日産自動車は日産テクニカルセンター(神奈川県厚木市)内にあるデザインスタジオを一部公開し、デザインスケッチ作成などのプレゼンテーションを行った。どんなクルマでも、デザイン開発はデザイナーが自分の手で描く一本の線から始まるのだ。
デザイン画を描く際、「手で描くときは、頭の中で考えた線と出てくる線はほぼ同じです。でもPCソフトを使った場合、意図しない微妙な違いが色々出てくるのです。そのまま続けるとどんどんぎこちなくなって、うまく描けないのです」(説明担当デザイナー)という。
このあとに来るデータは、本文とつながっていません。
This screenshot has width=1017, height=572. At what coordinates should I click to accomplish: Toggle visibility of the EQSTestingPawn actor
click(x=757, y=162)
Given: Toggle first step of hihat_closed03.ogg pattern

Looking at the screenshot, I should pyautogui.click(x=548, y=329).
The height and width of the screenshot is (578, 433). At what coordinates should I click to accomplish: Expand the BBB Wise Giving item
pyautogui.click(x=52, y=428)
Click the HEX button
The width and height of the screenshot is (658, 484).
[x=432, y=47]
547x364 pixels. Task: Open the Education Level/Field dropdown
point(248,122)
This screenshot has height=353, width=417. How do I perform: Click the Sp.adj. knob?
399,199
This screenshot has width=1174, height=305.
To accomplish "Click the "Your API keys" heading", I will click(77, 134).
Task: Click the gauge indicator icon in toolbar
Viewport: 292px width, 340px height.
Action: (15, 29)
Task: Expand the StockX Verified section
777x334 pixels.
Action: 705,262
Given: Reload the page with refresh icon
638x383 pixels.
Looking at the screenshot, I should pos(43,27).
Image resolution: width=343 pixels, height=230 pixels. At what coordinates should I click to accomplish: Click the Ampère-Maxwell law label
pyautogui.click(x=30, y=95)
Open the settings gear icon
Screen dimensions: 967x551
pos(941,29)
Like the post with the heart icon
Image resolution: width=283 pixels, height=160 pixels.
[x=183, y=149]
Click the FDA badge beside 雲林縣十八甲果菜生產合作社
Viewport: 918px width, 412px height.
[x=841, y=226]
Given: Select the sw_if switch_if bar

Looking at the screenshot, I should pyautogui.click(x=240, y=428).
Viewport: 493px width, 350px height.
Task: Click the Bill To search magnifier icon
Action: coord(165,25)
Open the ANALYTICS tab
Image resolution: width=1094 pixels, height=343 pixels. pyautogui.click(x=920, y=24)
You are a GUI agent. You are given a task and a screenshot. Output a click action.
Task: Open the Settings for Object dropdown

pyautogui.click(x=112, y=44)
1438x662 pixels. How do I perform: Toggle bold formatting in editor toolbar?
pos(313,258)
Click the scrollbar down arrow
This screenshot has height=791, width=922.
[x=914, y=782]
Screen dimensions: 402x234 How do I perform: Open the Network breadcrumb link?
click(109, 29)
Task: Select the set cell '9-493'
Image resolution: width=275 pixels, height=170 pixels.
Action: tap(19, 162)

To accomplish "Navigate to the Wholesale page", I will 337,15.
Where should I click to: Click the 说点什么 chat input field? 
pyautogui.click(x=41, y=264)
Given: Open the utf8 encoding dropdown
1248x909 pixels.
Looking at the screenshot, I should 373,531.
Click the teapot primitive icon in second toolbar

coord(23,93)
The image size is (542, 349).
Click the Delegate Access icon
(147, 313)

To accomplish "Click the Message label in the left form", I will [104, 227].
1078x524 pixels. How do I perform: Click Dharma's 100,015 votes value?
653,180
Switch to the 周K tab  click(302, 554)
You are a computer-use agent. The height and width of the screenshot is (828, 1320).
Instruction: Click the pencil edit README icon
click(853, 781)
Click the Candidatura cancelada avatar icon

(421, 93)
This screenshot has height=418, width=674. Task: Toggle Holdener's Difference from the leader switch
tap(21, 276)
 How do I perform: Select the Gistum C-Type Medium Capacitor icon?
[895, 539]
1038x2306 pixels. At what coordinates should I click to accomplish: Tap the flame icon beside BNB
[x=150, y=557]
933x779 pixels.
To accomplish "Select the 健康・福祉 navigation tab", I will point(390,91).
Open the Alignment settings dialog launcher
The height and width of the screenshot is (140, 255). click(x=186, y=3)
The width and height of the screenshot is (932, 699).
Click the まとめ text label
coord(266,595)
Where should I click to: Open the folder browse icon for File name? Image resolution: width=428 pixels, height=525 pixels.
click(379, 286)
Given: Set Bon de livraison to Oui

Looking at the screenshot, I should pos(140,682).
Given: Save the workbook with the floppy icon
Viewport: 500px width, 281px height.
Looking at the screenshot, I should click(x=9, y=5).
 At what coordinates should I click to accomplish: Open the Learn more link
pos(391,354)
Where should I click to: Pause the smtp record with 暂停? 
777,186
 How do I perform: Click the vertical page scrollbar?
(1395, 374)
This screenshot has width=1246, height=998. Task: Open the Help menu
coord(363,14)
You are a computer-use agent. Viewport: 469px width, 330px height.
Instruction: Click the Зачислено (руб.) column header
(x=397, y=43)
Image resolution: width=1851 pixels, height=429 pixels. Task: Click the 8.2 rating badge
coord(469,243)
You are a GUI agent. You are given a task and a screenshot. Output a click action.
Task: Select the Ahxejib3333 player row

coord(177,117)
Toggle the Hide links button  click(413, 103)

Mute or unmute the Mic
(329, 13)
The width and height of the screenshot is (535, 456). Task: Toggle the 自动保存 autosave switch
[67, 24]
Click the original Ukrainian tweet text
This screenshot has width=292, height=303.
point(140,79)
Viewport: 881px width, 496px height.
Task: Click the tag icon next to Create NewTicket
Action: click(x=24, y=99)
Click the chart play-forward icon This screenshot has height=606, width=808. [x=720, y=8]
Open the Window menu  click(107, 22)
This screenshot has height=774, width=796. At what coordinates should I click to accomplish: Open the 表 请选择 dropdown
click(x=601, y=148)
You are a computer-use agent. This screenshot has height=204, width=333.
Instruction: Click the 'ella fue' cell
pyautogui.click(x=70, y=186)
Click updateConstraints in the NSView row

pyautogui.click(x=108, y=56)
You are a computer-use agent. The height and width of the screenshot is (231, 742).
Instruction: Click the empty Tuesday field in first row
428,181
「まず自分の手で描いた後、それをスキャンしてデータに取り込んでいます。その後、細かい内容を描き込んでいるのです」
デザイナーは最初、線と円を練習するのだという。「まず、円というのを描けなければいけない。タイヤを描かなくてはいけないからです。円が描けたら、色々な角度の楕円が描けるようになります」と円の重要性を語る。そして線に関しては、「クルマが走っているのを連想させる、勢いのある線を描けることが大事です」という。
デザイン画を自分の手で描くとき、使う画材は普通に売っているボールペンだったり、ある人はサインペン、シャープペンだったりと人それぞれだという。PCソフトも筆記具も、特別なものは使っていない。「カーデザイナーはなりたいと思えば誰でもなれるのです」。